I think I will use one of my many personal projects that
get out of hand. Last year I built an addition onto our home because I gave my
office to our oldest daughter and we had a baby on the way. It was going to be
partially my office and half for the baby. However, it has since become my
office/rec room completely; my little fortress of solitude if you will.
In the
process of drywalling I encountered an issue with the doorway and the electrical
during a city inspection. Since the new door was in the old exterior wall, it
was a load bearing area. So I had to include load bearing headers that the
framing for was not there at all. This meant removing more existing drywall,
installing the jack studs and header and then patching more drywall to cover
this all back up. The other issue was some recessed lighting I had all
installed. They needed electrical boxes, not just nuts and electrical tape, at
every patch junction; 6 locations. So I had to run another lead wire run and
rewire the entire line into it so where they met would be inside the boxes.

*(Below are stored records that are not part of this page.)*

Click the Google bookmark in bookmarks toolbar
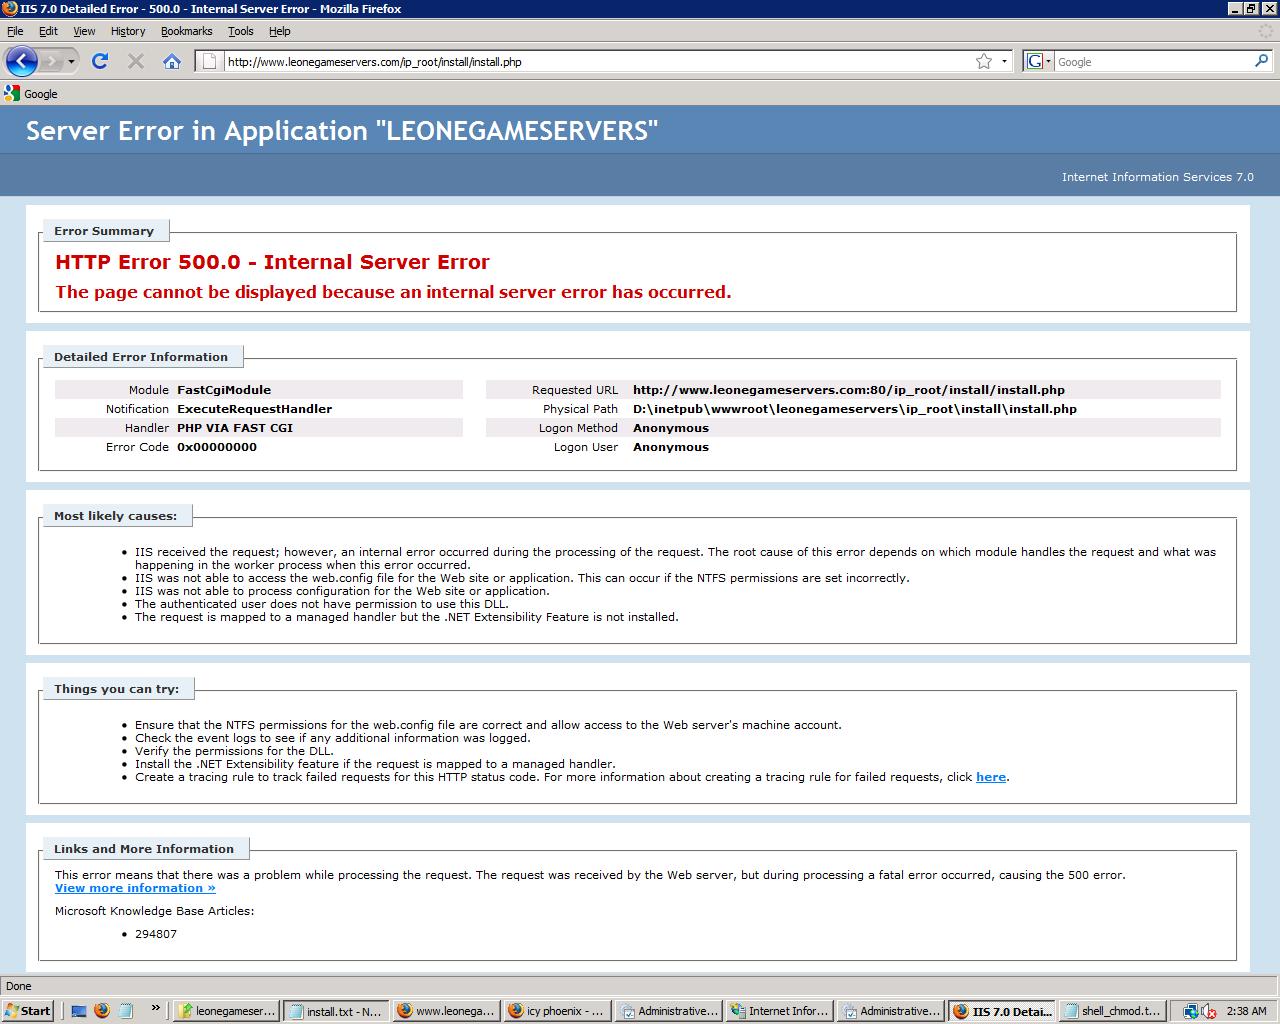 pyautogui.click(x=31, y=93)
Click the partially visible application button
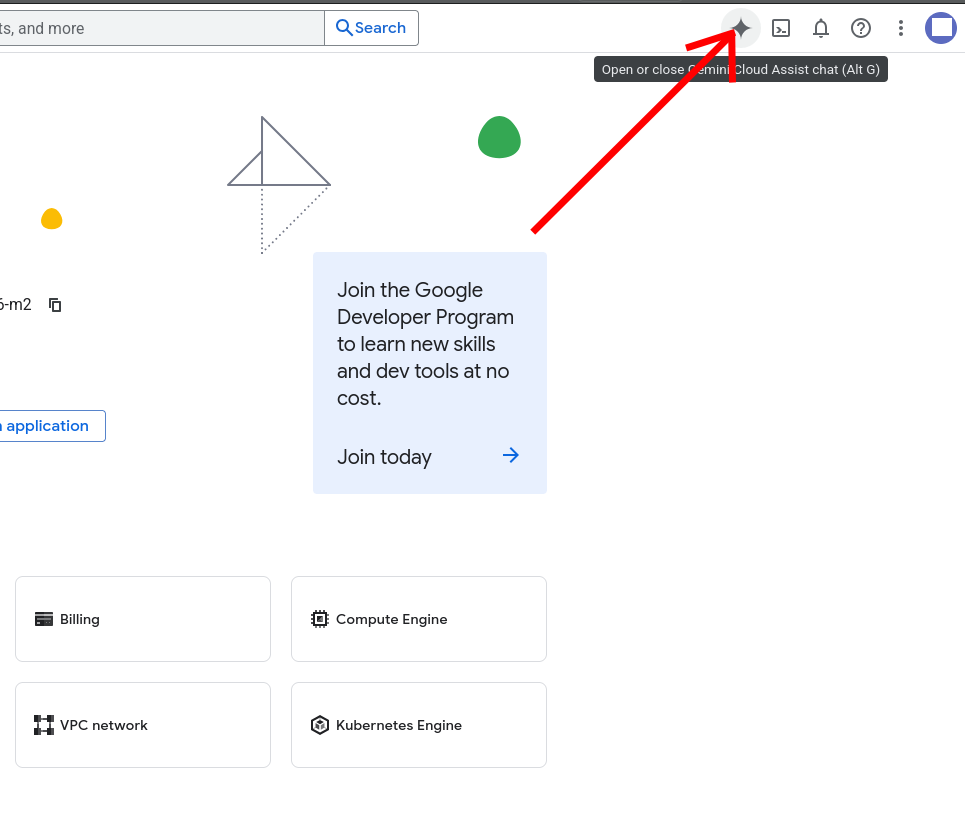965x840 pixels. pyautogui.click(x=50, y=426)
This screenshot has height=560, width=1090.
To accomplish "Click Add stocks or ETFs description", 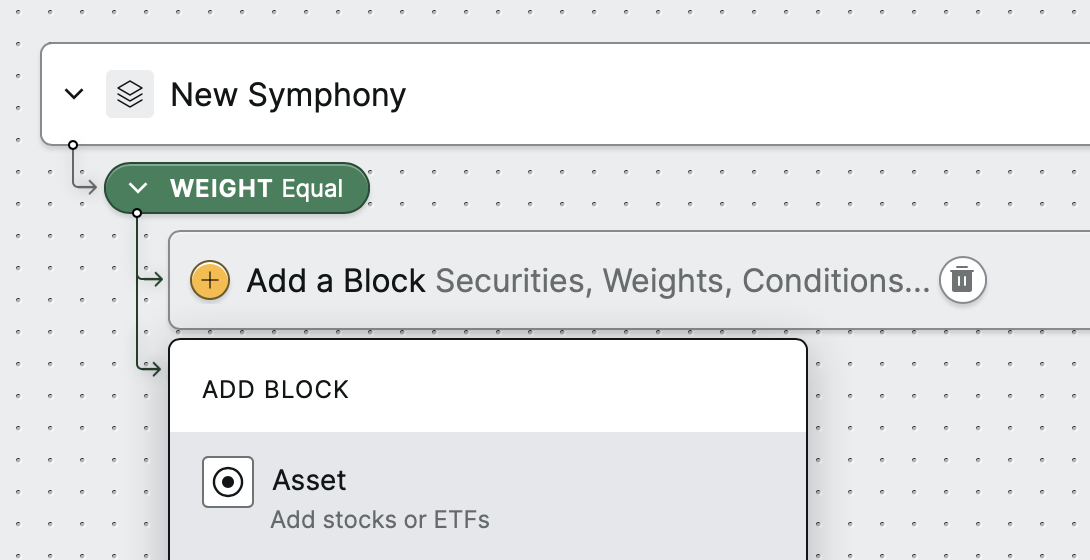I will pyautogui.click(x=380, y=520).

Had I been a real contractor I would have been aware of
these local codes (not something I dealt with back in rural Nebraska) and I
would have already planned these activities into the project. The work pushed
me back a few days labor, which translated to three weeks delay in the overall project
time. There were other cases of things like this that overall made the project five
months longer than I planned.
In the end the timing still worked out, I was done with
the exterior before it got too cold and finished the interior by my daughter’s
first birthday. Knowing what I know now I would have contracted out the
concrete and finishing (drywall and paint) work. Those two areas caused me the
most pain; physically and financially.
Relating this to our course, I would underscore the importance of understanding the time requirements for all the parts of a project BEFORE starting it. Either knowing them first hand from experience, or working with experienced people of the field who can give you real usable data.